Though many tech companies admire Microsoft for its longstanding position in the tech industry, their software and servers still encounter problems. The recent Microsoft hack by group Hafnium demonstrates how vulnerabilities can expose even the most secure systems.
In the aftermath of the attack, Microsoft reported that Hafnium bypassed authentication measures to gain access to email servers via multiple zero-day exploits that were actively exploited beginning in January. An Internet security company, Netcraft, ran an analysis that revealed over 99,000 online servers had the unpatched Outlook Web Access Software installed. There are over 250,000 estimated global victims from this attack.
This story is a cautionary tale to all, warning that cybersecurity best practices should never be underestimated. Tactics used by attackers are only becoming more advanced, and with today’s interconnected and complex IT environments, it’s easier than ever for the bad guys to exploit vulnerabilities. Thus, potentially giving them access to what many consider inherently secure systems, including the mainframe.
Many falsely believe the mainframe cannot be hacked. It’s critical to remember that mainframes are only as secure as the implementation of the software and the security running on that mainframe. Once a hacker gains access to a user’s login information, they can climb the hierarchy of access and potentially reach the mainframe. For example, if an organization is not taking the proper security measures, such as using complex passwords or multi-factor verification, hackers can easily gain access to user’s accounts.
To ensure mainframes are as secure as their reputation demands, organizations need to prioritize identifying and fixing any vulnerabilities on their system. Here are some key steps mainframe architects can take to detect vulnerabilities that might already exist before hackers are able to wreak havoc.
- Just-in-time privileged access: Minimize the number of users with privileged access to limit dangerous access points. Review privileged user-access frequently, ensuring old accounts are disabled.
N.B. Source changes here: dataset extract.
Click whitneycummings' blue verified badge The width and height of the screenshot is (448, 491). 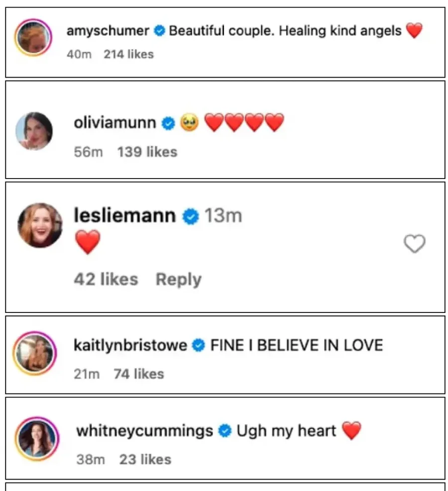coord(225,431)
- Verify Identity: Confirm identity at every access point to ensure hackers cannot falsely identify as an employee. Employing a Zero-Trust Framework can guide teams to foster a culture of verification.
- Vulnerability scanning: Assess your mainframe environment for vulnerabilities. Detect weak spots before they’re exploited. Employ software that can automatically test code, data, and memory to identify vulnerabilities, prioritize risks, and report the location of integrity vulnerabilities.
- Be proactive: Have integrity patch management strategies –allocate resources dedicated to vulnerability management. Constantly revisit industry compliance regulations and ensure you’re on par.
The recent Microsoft cyberattack highlights the urgency of cybersecurity best practices in our digital world. Vulnerabilities in any system can lead to even the largest, most experienced companies’ mainframes being hacked, leaving their most sensitive data vulnerable. Even though we talk about businesses “moving to the cloud” or “going digital,” the mainframe still plays a critical role. Terabytes of data live on the mainframe, feeding in and out of the cloud every second, creating tremendous operational value. However, at the same time this hybrid environment opens the door to criminals with an increasingly sophisticated toolkit for penetrating networks and attacking systems, devices, and programs.